Queensland declared Victoria a coronavirus hotspot from 1am on May 28, with all Victorians except limited essential travellers banned.
But they, along with returning Queenslanders, were required to go into 14 days' mandatory hotel quarantine in Brisbane.
Despite their failure to go into quarantine, Dr Young said she was grateful to them for working "so carefully" with contact tracers to identify exposure sites.
Health Minister Yvette D'Ath refused to pass judgment on the couple until she received the results of a police investigation into whether they had the "relevant authorisation" to travel into the state.
"I don't want to jump to conclusions until I know all of the facts as to whether they did have a travel declaration," she said.
"I understand the husband was here with a new job.

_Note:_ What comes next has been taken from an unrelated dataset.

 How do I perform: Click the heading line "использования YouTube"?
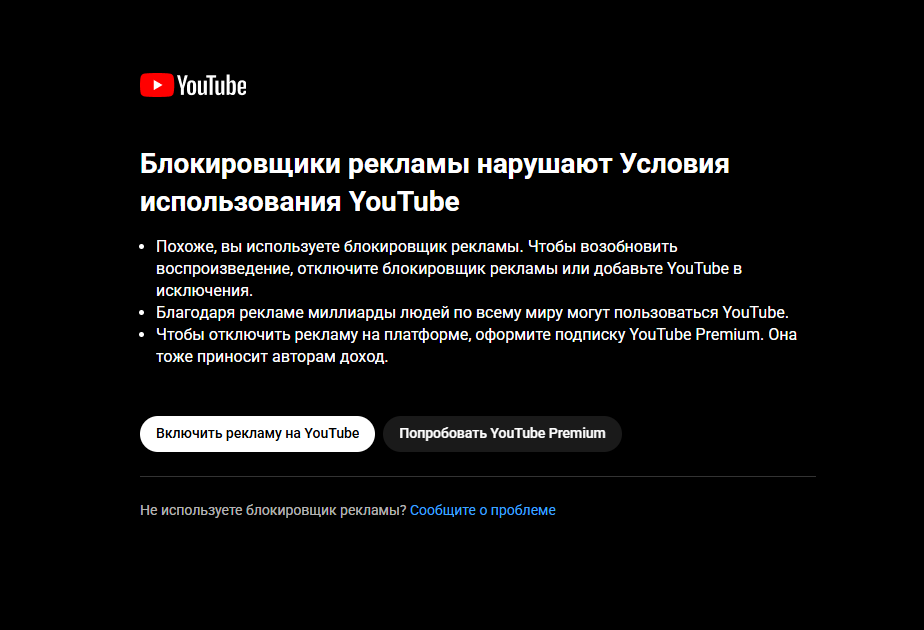pos(299,202)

We know that is one of the grounds where people can travel due to work commitments."
Queensland Health has so far identified 17 close contacts of the couple since they arrived into the state, including people in cafes and restaurants.
Dr Young said three close contacts had already tested negative, including relatives they were staying with in Caloundra.
More than 400 people who visited the listed exposure sites at the relevant times have also come forward to Queensland Health.
The latest testing of the couple indicated they were both "towards the end of their illness" with extremely low viral loads.
"That would suggest that they probably got infected at least 14 days earlier," Dr Young said.
"Because I believe this risk is actually a little bit lower, I haven't asked all of our vulnerable facilities to go into lockdown at this stage."
Dr Young said the couple's low viral load may make it impossible to sequence it.
Victoria on Thursday recorded four new local Covid-19 cases.
Meanwhile, Sunshine Coast GPs involved in the coronavirus vaccine rollout will receive an extra 16,500 AstraZeneca doses over the next fortnight in response to the latest Covid-19 crisis.
Vaccine operations co-ordinator Commodore Eric Young confirmed an extra 20,000 AstraZeneca jabs had been sent to Sunshine Coast University Hospital on Thursday, bringing Queensland's dose shipment to 95,000 this week.